--- TE BEOORDELEN TEKST ---
2.1. Het oordeel van de voorzitter heeft een voorlopig karakter en is niet bindend in de bodemprocedure.
2.2. [verzoekster] woont, tezamen met [persoon], in een woonwagen op het perceel. Bij besluit van 10 maart 2009 heeft het college [persoon] onder aanzegging van bestuursdwang gelast een carport en een schuurtje van het perceel te verwijderen. Het tegen dit besluit door [persoon] gemaakte bezwaar is bij besluit van 8 december 2009 ongegrond verklaard. Bij uitspraak van 24 februari 2010 in zaak nrs. 10/103 en 10/104 heeft de voorzieningenrechter het daartegen door [persoon] ingestelde beroep gedeeltelijk gegrond verklaard, het besluit van 8 december 2009 vernietigd, voor zover dat ziet op de carport, bepaald dat het college te dien aanzien een nieuw besluit op bezwaar moet nemen en het beroep voor het overige ongegrond verklaard. De door [persoon] en het college ingediende verzoeken om het treffen van een voorlopige voorziening heeft de voorzitter gevoegd ter zitting behandeld met onderhavig verzoek.
2.3. Het verzoek strekt ertoe de last tot verwijdering van de overkappingen te schorsen tot op het hoger beroep is beslist.
2.4. De voorzitter stelt voorop dat besluiten in het algemeen uitvoerbaar zijn, ook als daartegen een rechtsmiddel is aangewend. Dit geldt te meer indien, zoals in dit geval, de rechter in eerste aanleg het besluit heeft getoetst en het daartegen ingestelde beroep ongegrond heeft verklaard.
Ter voorkoming van onevenredig nadeel aan de zijde van [verzoekster] en bij afweging van alle betrokken belangen, ziet de voorzitter evenwel in dit geval aanleiding de hierna te melden voorlopige voorziening te treffen. Daarbij neemt de voorzitter in aanmerking dat de overkappingen reeds in 2002 zijn opgericht en het college de overkappingen, nadat het in 2005 heeft geconstateerd dat zij zonder een daartoe strekkende bouwvergunning zijn opgericht, al die tijd ongemoeid heeft gelaten. Voorts is ter zitting niet gebleken dat aan de zijde van het college sprake is van zodanige dringende belangen dat de uitspraak in de bodemprocedure niet kan worden afgewacht en dat het noodzakelijk is de overkappingen op korte termijn te doen verwijderen. Verder heeft het college ter zitting te kennen gegeven dat het uit een oogpunt van kostenbesparing wenselijk is de overkappingen, de carport en het schuurtje gelijktijdig van het perceel te doen verwijderen. Dit is, gelet op voormelde uitspraak van de voorzieningenrechter van 24 februari 2010, thans niet mogelijk.

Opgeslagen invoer
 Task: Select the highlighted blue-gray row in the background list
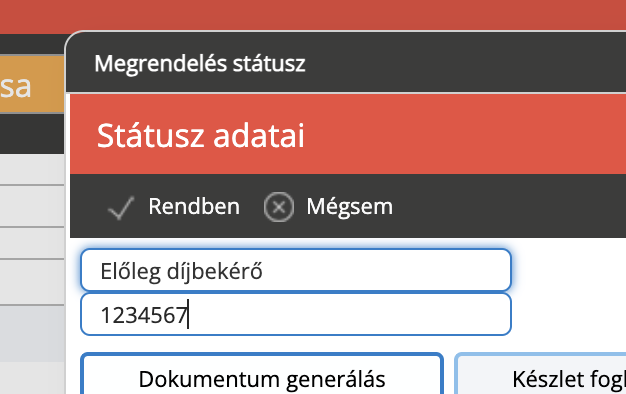point(32,334)
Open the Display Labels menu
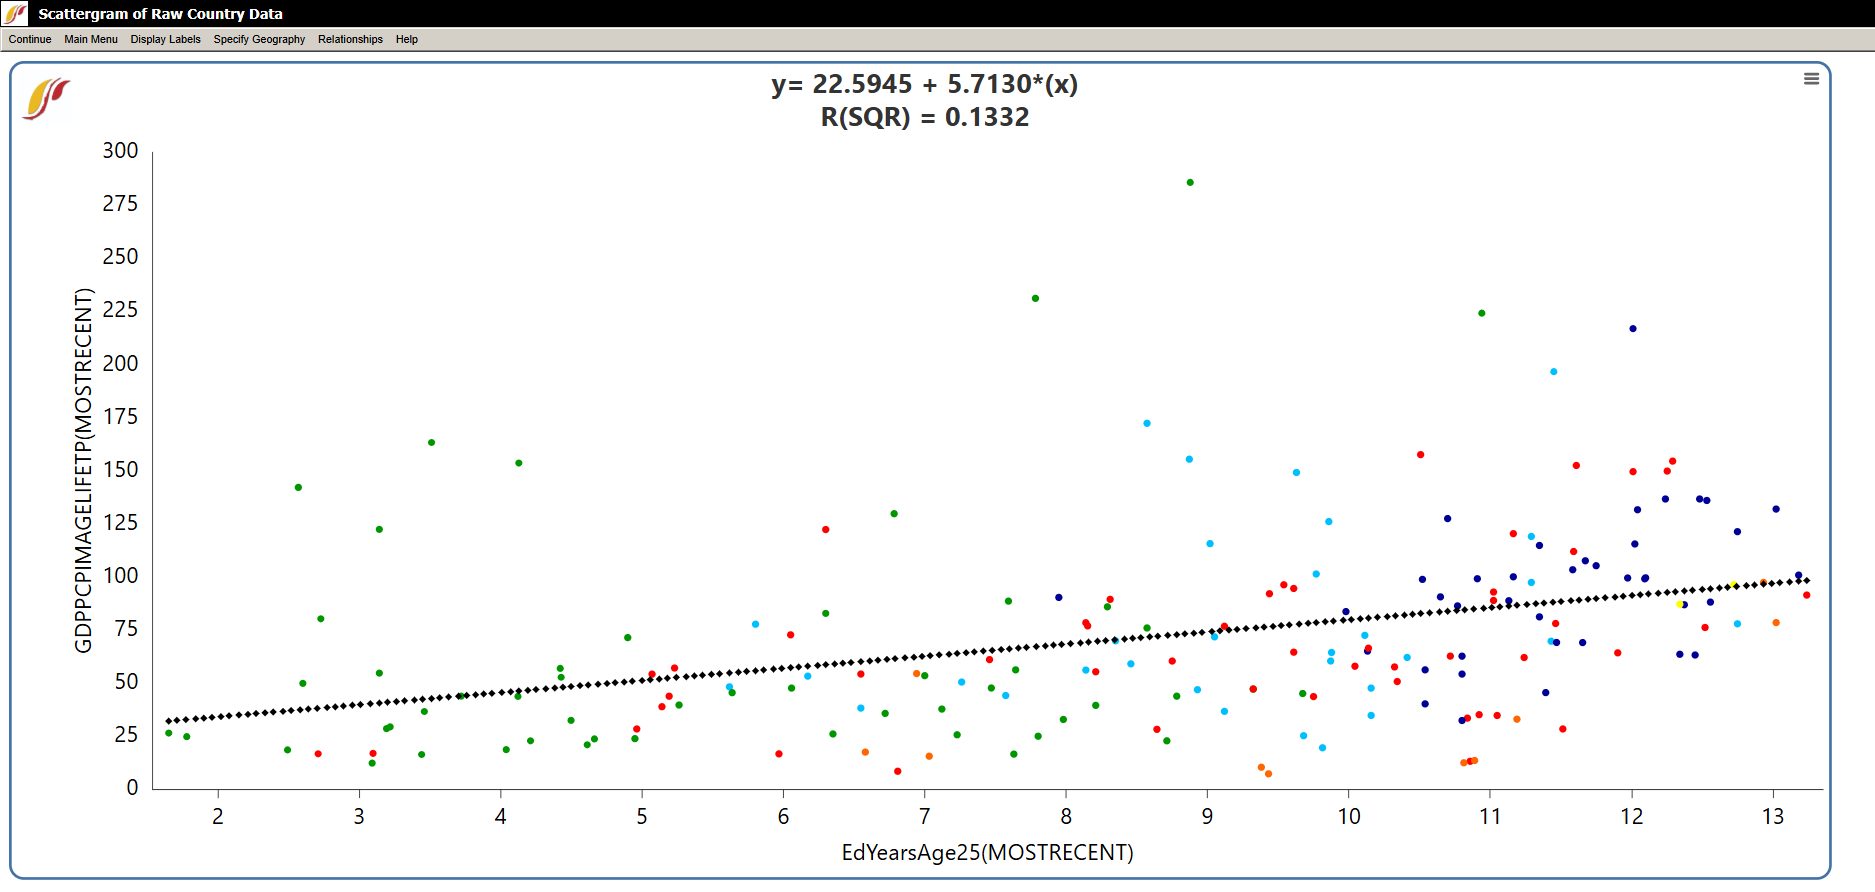Viewport: 1875px width, 892px height. pos(165,39)

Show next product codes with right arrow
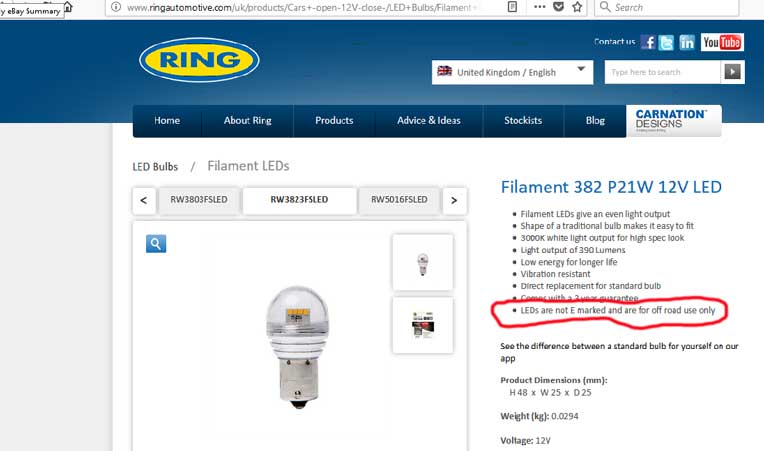[x=454, y=200]
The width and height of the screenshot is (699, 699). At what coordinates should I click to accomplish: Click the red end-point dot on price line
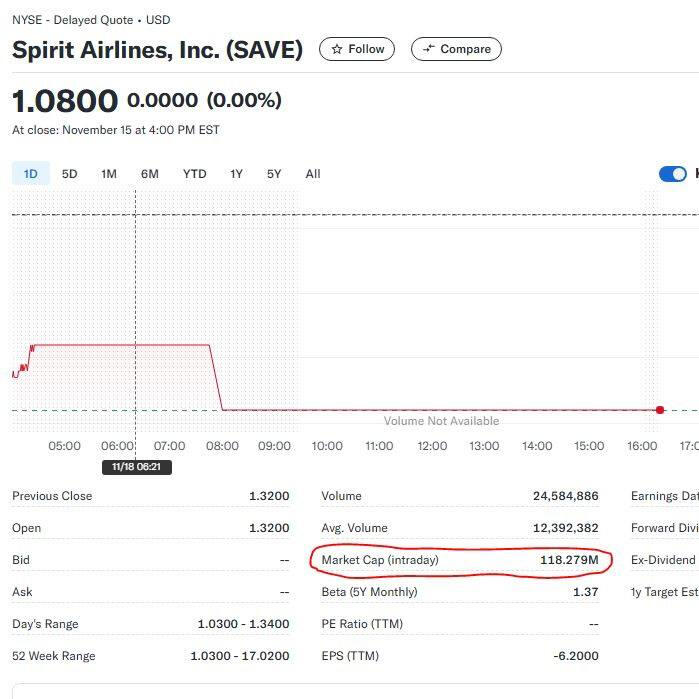660,410
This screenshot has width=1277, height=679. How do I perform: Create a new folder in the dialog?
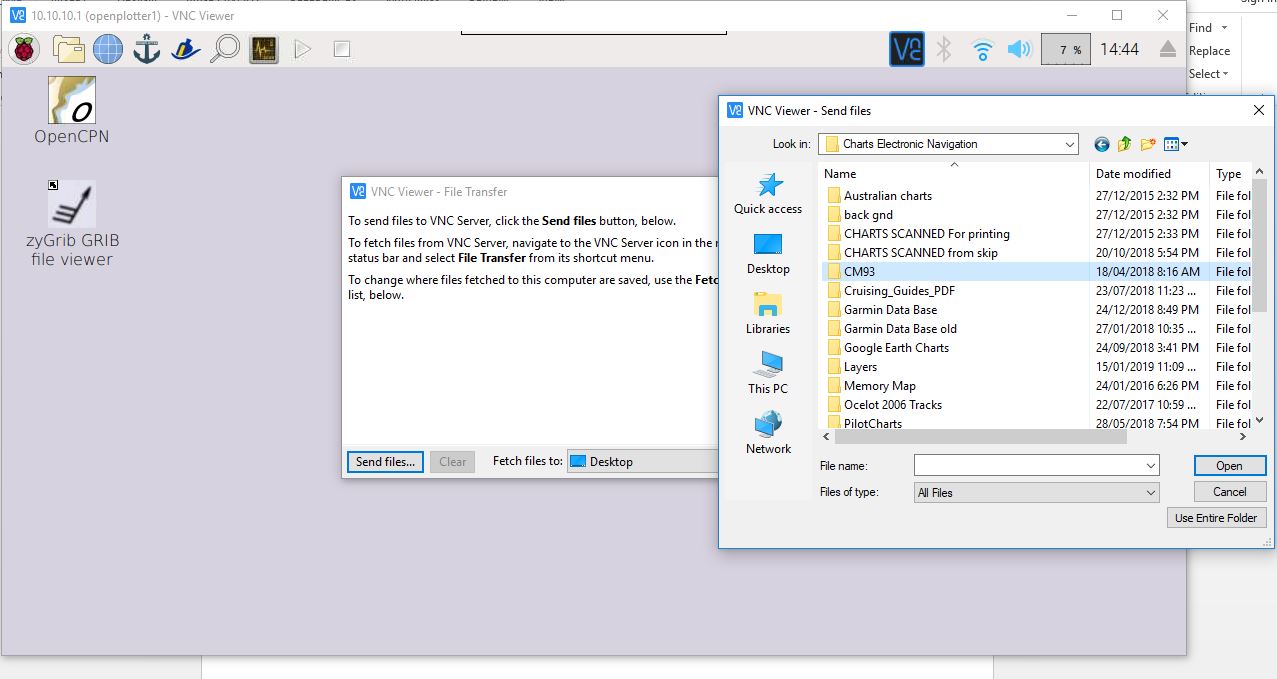1147,144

--- OPDRACHTDOEL ---
Stemmen de beweringen (a), (b) en (c) overeen met de tekst over de overkappingen? Beantwoord elke bewering met ja of nee en citeer de woorden uit de tekst die de doorslag geven.
(a) De overkappingen zijn in 2002 opgericht.
(b) Het oordeel van de voorzitter is bindend in de bodemprocedure.
(c) De voorzieningenrechter heeft het beroep tegen het besluit van 8 december 2009 volledig ongegrond verklaard.

--- RESULTAAT OPDRACHT ---
(a) Ja: "de overkappingen reeds in 2002 zijn opgericht".
(b) Nee: "is niet bindend in de bodemprocedure".
(c) Nee: "gedeeltelijk gegrond verklaard".